§ Exercise input:
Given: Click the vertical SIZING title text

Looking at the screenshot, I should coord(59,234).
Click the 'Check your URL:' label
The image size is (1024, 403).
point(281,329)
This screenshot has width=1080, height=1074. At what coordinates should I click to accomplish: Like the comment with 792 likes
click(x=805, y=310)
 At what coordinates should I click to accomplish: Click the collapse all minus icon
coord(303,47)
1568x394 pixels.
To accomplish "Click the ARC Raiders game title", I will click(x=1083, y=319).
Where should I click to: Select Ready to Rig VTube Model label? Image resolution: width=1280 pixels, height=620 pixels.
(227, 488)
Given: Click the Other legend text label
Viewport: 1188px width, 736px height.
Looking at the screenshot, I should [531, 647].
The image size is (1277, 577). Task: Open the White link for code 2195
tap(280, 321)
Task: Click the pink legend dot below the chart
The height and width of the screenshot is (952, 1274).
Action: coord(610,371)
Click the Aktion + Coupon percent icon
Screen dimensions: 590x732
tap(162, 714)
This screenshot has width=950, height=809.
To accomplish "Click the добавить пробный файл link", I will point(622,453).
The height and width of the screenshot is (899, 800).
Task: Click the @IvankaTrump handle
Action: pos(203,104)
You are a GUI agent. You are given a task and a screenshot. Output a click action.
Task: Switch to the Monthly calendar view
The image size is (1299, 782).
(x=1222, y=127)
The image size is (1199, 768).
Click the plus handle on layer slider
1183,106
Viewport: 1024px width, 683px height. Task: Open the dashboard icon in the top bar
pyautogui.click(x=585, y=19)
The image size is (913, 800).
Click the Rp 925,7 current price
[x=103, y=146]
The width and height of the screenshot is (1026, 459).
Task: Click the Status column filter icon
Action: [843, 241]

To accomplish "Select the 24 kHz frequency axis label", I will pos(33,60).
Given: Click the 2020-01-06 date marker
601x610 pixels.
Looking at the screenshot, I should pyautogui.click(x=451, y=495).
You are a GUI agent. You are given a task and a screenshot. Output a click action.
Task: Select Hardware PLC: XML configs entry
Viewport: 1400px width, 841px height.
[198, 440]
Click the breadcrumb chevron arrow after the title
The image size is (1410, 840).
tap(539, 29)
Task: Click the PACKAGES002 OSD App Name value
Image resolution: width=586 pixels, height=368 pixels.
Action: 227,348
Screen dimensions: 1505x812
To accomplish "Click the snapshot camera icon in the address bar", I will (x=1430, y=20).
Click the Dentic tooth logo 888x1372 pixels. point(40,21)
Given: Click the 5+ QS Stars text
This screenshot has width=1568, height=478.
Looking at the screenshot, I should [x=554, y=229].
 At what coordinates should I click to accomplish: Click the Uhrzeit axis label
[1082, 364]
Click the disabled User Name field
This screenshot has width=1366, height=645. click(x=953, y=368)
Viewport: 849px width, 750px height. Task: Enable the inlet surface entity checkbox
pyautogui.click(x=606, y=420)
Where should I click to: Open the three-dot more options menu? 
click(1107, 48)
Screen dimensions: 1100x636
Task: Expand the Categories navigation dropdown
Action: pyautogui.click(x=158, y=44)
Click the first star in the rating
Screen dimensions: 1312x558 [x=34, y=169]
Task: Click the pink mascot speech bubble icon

§ Prompt: Retype all of the material exactly as it stands above.

§ Answer for the task:
Given: Click the vertical SIZING title text

Looking at the screenshot, I should coord(59,234).
Click the 'Check your URL:' label
The image size is (1024, 403).
point(281,329)
This screenshot has width=1080, height=1074. At what coordinates should I click to accomplish: Like the comment with 792 likes
click(x=805, y=310)
 At what coordinates should I click to accomplish: Click the collapse all minus icon
coord(303,47)
1568x394 pixels.
To accomplish "Click the ARC Raiders game title", I will click(x=1083, y=319).
Where should I click to: Select Ready to Rig VTube Model label? Image resolution: width=1280 pixels, height=620 pixels.
(227, 488)
Given: Click the Other legend text label
Viewport: 1188px width, 736px height.
Looking at the screenshot, I should [531, 647].
The image size is (1277, 577). Task: Open the White link for code 2195
tap(280, 321)
Task: Click the pink legend dot below the chart
The height and width of the screenshot is (952, 1274).
Action: coord(610,371)
Click the Aktion + Coupon percent icon
Screen dimensions: 590x732
tap(162, 714)
This screenshot has width=950, height=809.
To accomplish "Click the добавить пробный файл link", I will point(622,453).
The height and width of the screenshot is (899, 800).
Task: Click the @IvankaTrump handle
Action: pos(203,104)
You are a GUI agent. You are given a task and a screenshot. Output a click action.
Task: Switch to the Monthly calendar view
The image size is (1299, 782).
(x=1222, y=127)
The image size is (1199, 768).
Click the plus handle on layer slider
1183,106
Viewport: 1024px width, 683px height. Task: Open the dashboard icon in the top bar
pyautogui.click(x=585, y=19)
The image size is (913, 800).
Click the Rp 925,7 current price
[x=103, y=146]
The width and height of the screenshot is (1026, 459).
Task: Click the Status column filter icon
Action: [843, 241]

To accomplish "Select the 24 kHz frequency axis label", I will pos(33,60).
Given: Click the 2020-01-06 date marker
601x610 pixels.
Looking at the screenshot, I should pyautogui.click(x=451, y=495).
You are a GUI agent. You are given a task and a screenshot. Output a click action.
Task: Select Hardware PLC: XML configs entry
Viewport: 1400px width, 841px height.
[198, 440]
Click the breadcrumb chevron arrow after the title
The image size is (1410, 840).
tap(539, 29)
Task: Click the PACKAGES002 OSD App Name value
Image resolution: width=586 pixels, height=368 pixels.
Action: 227,348
Screen dimensions: 1505x812
To accomplish "Click the snapshot camera icon in the address bar", I will (x=1430, y=20).
Click the Dentic tooth logo 888x1372 pixels. point(40,21)
Given: Click the 5+ QS Stars text
This screenshot has width=1568, height=478.
Looking at the screenshot, I should [x=554, y=229].
 At what coordinates should I click to accomplish: Click the Uhrzeit axis label
[1082, 364]
Click the disabled User Name field
This screenshot has width=1366, height=645. click(x=953, y=368)
Viewport: 849px width, 750px height. Task: Enable the inlet surface entity checkbox
pyautogui.click(x=606, y=420)
Where should I click to: Open the three-dot more options menu? 
click(1107, 48)
Screen dimensions: 1100x636
Task: Expand the Categories navigation dropdown
Action: pyautogui.click(x=158, y=44)
Click the first star in the rating
Screen dimensions: 1312x558 [x=34, y=169]
Task: Click the pink mascot speech bubble icon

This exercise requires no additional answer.